A systematic review reported by the group of prolific investigators from the University of Pennsylvania examines the available evidence regarding the effect of BtO₂ on clinical outcome after severe TBI [1]. The authors evaluated the literature rigorously and finally identified only three observational studies with sufficient information to warrant inclusion in their analysis [2–4]. The resulting combined population consisted of 150 patients monitored with BtO₂ for 1–7 days. Episodes of brain hypoxia were defined as BtO₂ < 10 mmHg for >15 min. Odds ratios of mortality and poor functional outcome (Glasgow outcome score 1–3) at 6 months were four times greater in patients with episodes of brain hypoxia. In their review of published studies, the authors only identified two complications resulting from insertion of the brain oxygen monitoring catheter among 292 patients eligible for this safety analysis, and both of these complications were inconsequential hemorrhages [1].

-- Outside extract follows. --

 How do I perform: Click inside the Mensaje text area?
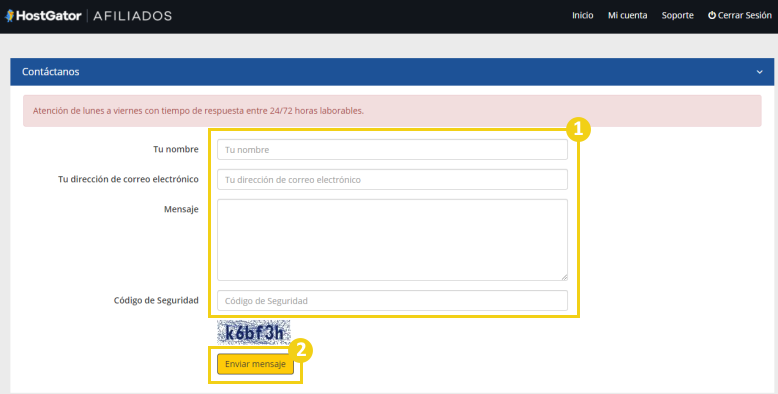392,240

Although promising, the data analyzed and presented in this review can only be considered preliminary. The contention by the authors of the review that the use of intracranial pressure monitors is considered standard of care for severe TBI patients despite never having been proven to reduce morbidity or mortality in randomized, controlled trials is fair. Yet, when we look at intracranial pressure and cerebral perfusion pressure measurements we know exactly what they mean, while we are still learning about the significance of brain oxygen tension as measured by the Licox system. Studies have reported that brain hypoxic episodes identified by the Licox system may occur despite controlled intracranial pressure and adequate cerebral perfusion pressure [5]. But what is exactly BtO₂ telling us? Most recent data suggest that it may be an indicator of the diffusion of dissolved plasma oxygen across the blood–brain barrier (oxygen diffusion defined as the product of cerebral blood flow and arteriovenous oxygen tension difference) at the local/regional level rather than a direct measure of cerebral blood flow, total oxygen delivery, or brain metabolism [6].

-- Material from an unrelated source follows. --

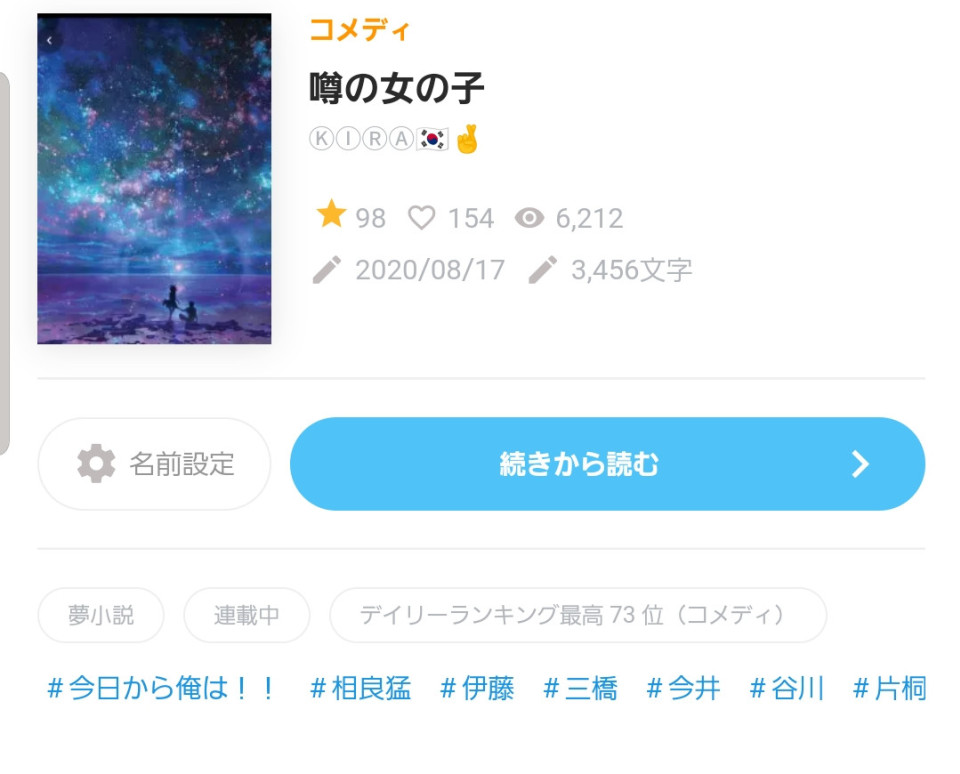The image size is (960, 774).
Task: Click 続きから読む to continue reading
Action: tap(607, 464)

In their thoughtful discussion, the authors of the systematic review correctly point out several lingering questions regarding the value and appropriate use of BtO₂ monitoring [1]. These include what is the critical threshold of brain hypoxia above which outcome is irreversibly worsened (available studies do not provide sufficient detail on the number and duration of the hypoxic episodes making it impossible to calculate the hypoxic burden), what are the optimal treatment adjustments that should be prompted by low BtO₂ measurements, and whether BtO₂ monitoring is actually a cost-effective intervention. I would also question whether BtO₂ monitoring can be used in isolation or needs to be combined with other more global modalities, such as jugular venous oxymetry, given the fact that brain damage in TBI is far from uniform and local/regional measures may thus be insufficiently representative of the severity of the entire disease process.

Several top-quality NICUs in USA and Europe have accumulated substantial experience with BtO₂ monitoring. Those of us waiting on the sidelines for more definitive information on the value of this intervention would greatly benefit from the conduction of a large multi-center study designed to answer those remaining questions.